Local meat locker closing at the end of the year

The Redfield Locker has been open 78 years...

By Claire Powell | cpowell@weareiowa.com

Published 10/21 2016 06:29PM

Updated 10/22 2016 10:24AM

REDFIELD- For 78 years, the Redfield Locker has been a staple in Dallas County.

Twenty-two years ago, Don Scott walked through the door looking for another job. Then-owner Dave Sorenson hired him and six months later, asked Don if he’d take over the business.

“I’m one of those kinds of people, once I watch it put my hands on it, I learn pretty fast,” said Scott.

As the fourth owner, he raised his children around the business. He’s been serving award-winning bacon, jerky, beef sticks and summer sausage year after year as you can see by the plaques covering his walls.

“The lockers been around for 78 years,” said Scott.

In the past couple of years, help has been hard to find and difficult to keep. Little, locally-owned lockers around the state and nation have started to dwindle.

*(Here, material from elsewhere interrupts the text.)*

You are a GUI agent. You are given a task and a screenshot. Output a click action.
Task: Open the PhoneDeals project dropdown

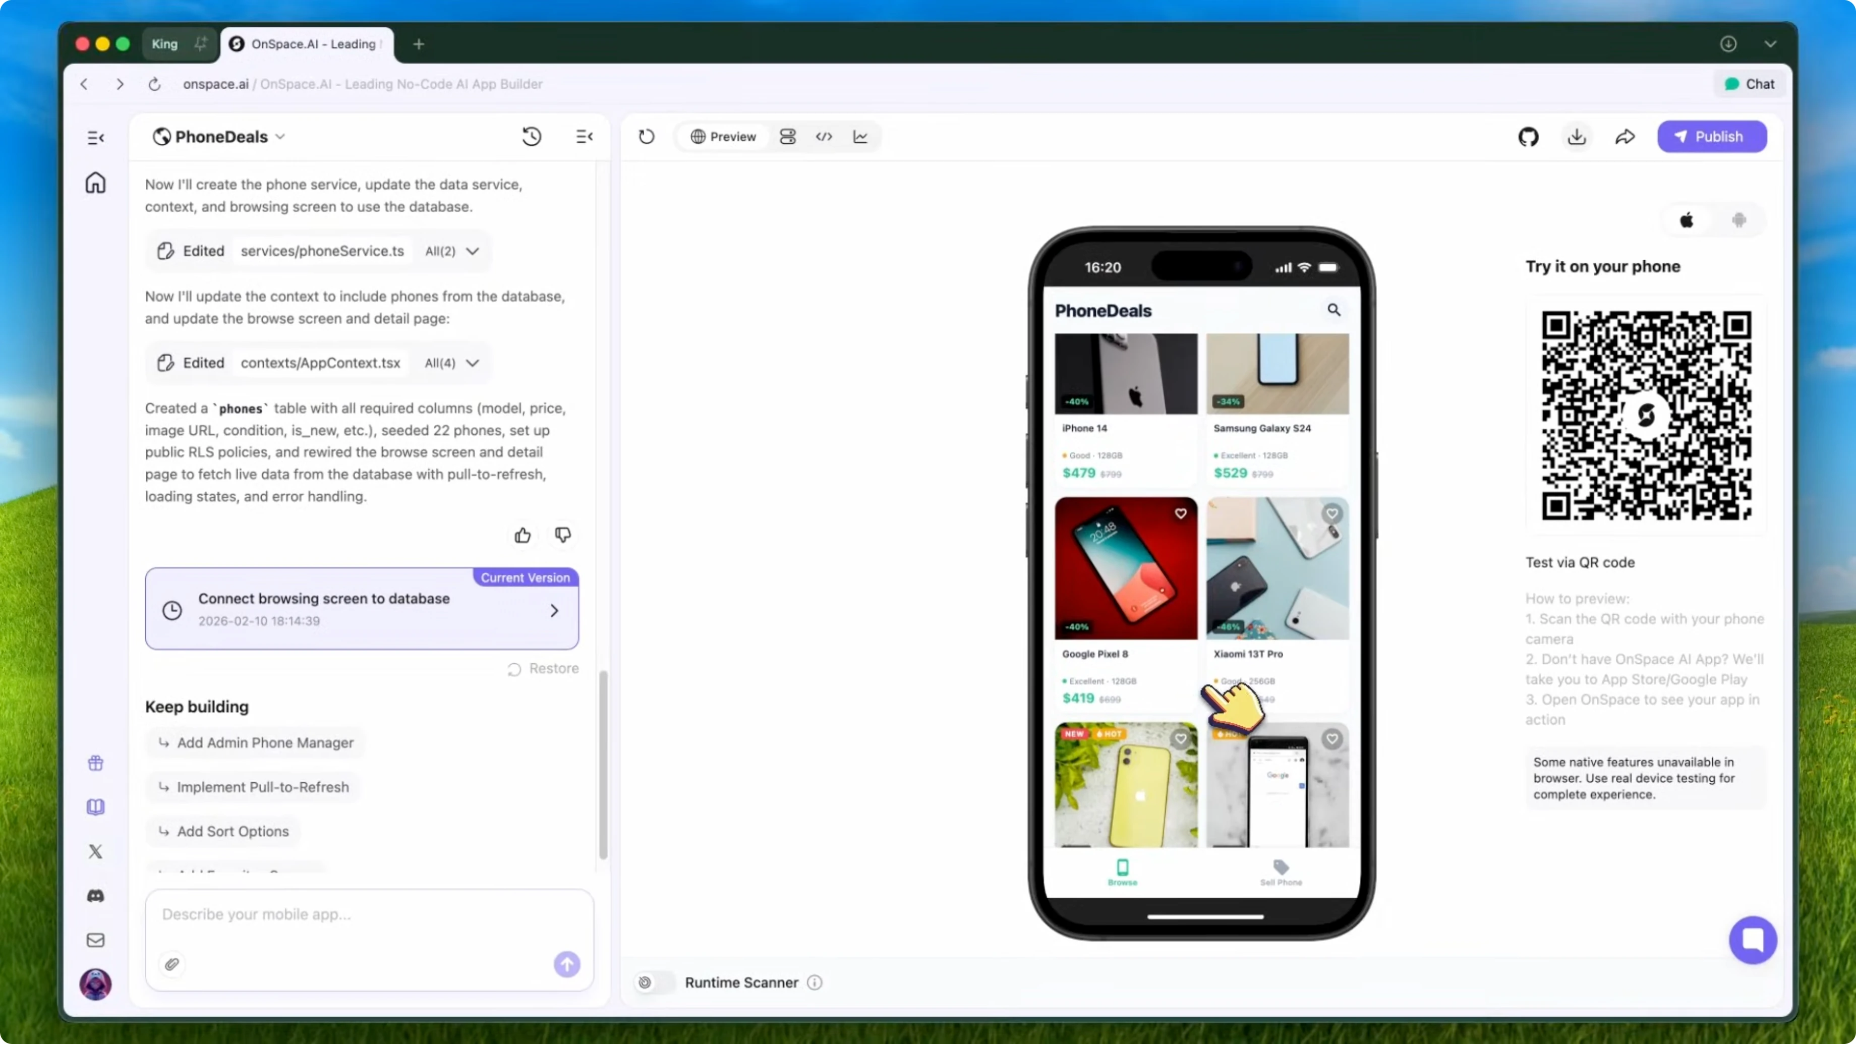tap(281, 137)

“I think the biggest thing in the last couple of years, you can see it in 4-H shows, it’s kind of gotten away from let’s take it to a locker. It’s easier to send it to a packer,” said Scott.

Scott’s is the last in Dallas County and the closest one is now more than 30 miles away.

This spring, Scott was approached by nearby business wanting to expand which meant taking over his lot and butcher shop. From March until July 1, Scott went back and forth in his head.

“I talked to my family. They knew from the beginning,” said Scott. “You don’t want to sell it to someone who’s not going to do the job and do it right.”

Scott decided December 1, he would close his doors and hang up his apron.

“It was time to say that’s enough and call it quits,” said Scott.

“I just found out today! It’s disappointing because when I go through town I buy jerky sticks or beef to butcher. We come here instead of somewhere else, just means there’s not as much local business as there was,” said Jim Thompson, of Perry.

Scott says the continuous thank you’s he’s been receiving from customers is making it hard to leave.

“It’s hard to leave the customers,” said Scott. “It’s nice to hear that to know you must’ve done a good job.”

Scott will not be processing any deer this season unless it is for the HUSH (Help Us Stop Hunger) program. His final day of business is December 1, 2016.